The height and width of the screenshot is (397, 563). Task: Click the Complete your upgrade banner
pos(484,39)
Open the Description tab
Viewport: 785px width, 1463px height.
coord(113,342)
----
WORK ORDER
Please print the full listing shown above, exactly as it appears.

OUTPUT FOR THIS EXERCISE
The height and width of the screenshot is (397, 563). Task: Click the Complete your upgrade banner
pos(484,39)
Open the Description tab
Viewport: 785px width, 1463px height.
coord(113,342)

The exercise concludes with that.